先天性サイトメガロウイルス検出における唾液PCRの診断性能:系統的レビューとメタ分析
DOI:10.3390/v17091253
アブストラクト
先天性サイトメガロウイルス(CMV)は新生児の罹患率、特に感音性難聴の主要な原因であるが、その早期発見は依然として困難である。尿中PCRが現在の診断のゴールドスタンダードである一方、新生児環境での実施は実現可能性の問題により制限されることが多い。唾液PCRはより実用的な代替法であるが、その診断精度は不確かなままであった。本システマティックレビューとメタアナリシスは、新生児における先天性CMV検出において、唾液PCRと尿中PCRの性能を比較評価することを目的とした。

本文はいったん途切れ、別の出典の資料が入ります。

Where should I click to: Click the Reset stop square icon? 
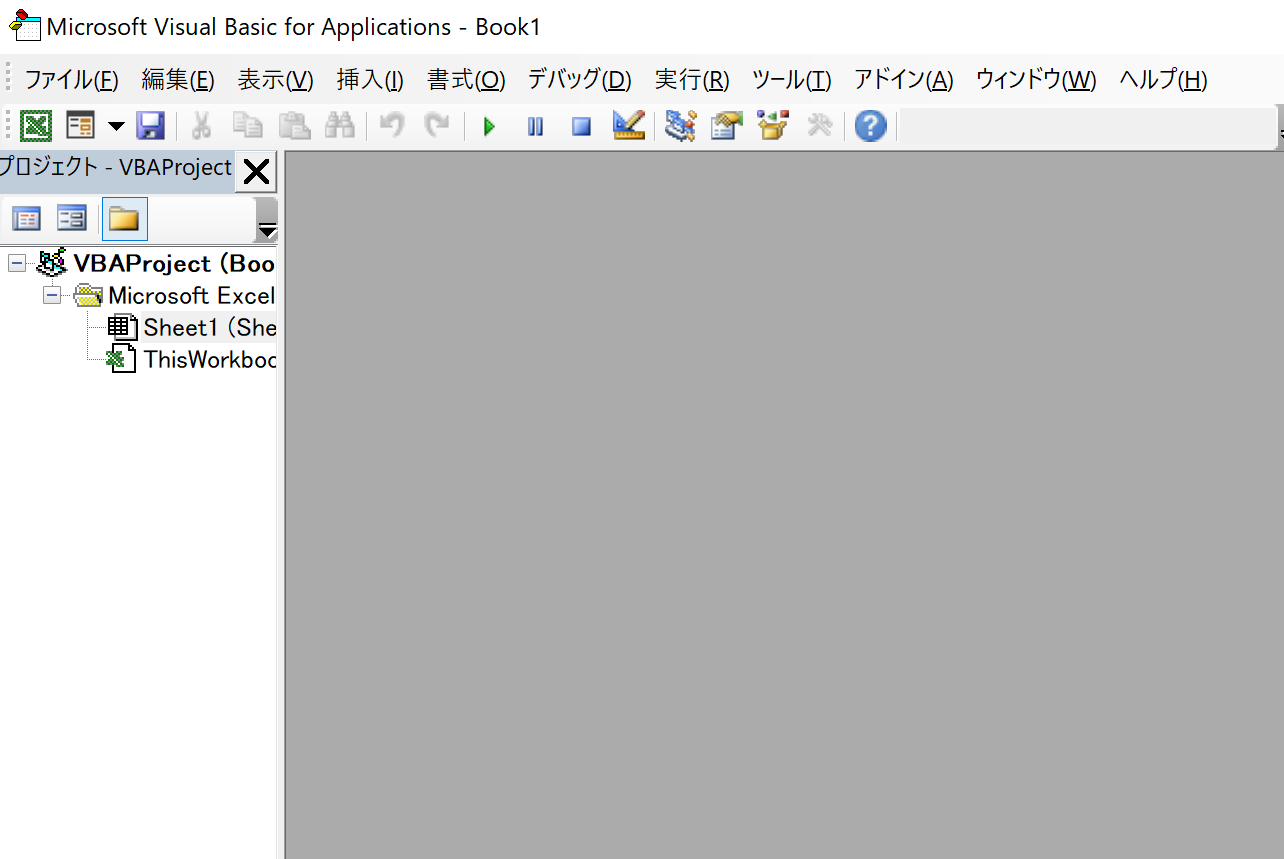coord(581,127)

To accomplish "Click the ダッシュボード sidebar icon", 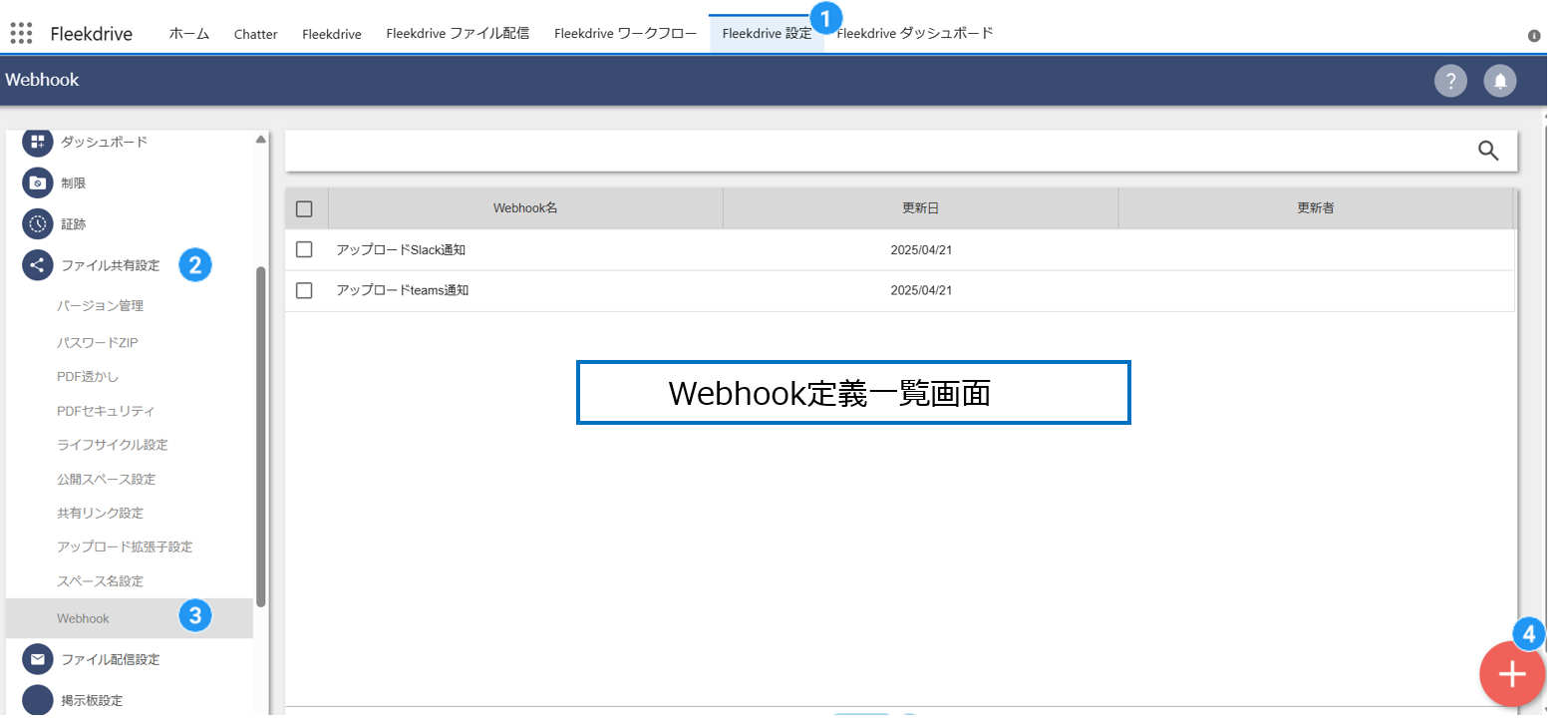I will [37, 143].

PRISMAガイドラインに従い、29,617名の新生児を対象とした15件の観察研究をランダム効果モデルで分析した。統合された感度と特異度はそれぞれ0.99および1.00であり、陰性的中率(NPV)は1.00、陽性的中率(PPV)は0.91であった(中等度の異質性あり)。サブグループ解析では、一般新生児、抗体陽性母親の乳児、高リスク新生児(在胎週数に対する低体重(SGA)、聴覚スクリーニング不合格、CMV関連先天異常を有する新生児)の全群で高い診断性能が認められた。一般群では特異度が最も高く(0.999)、高リスク新生児群では感度が最も高かった(0.981)。全群を通じて、NPVは一貫して0.994以上を維持し、PPVは0.848から0.981の範囲であった。これらの知見は、唾液PCRが先天性CMV診断のための高精度かつ実用的なツールであることを裏付けている。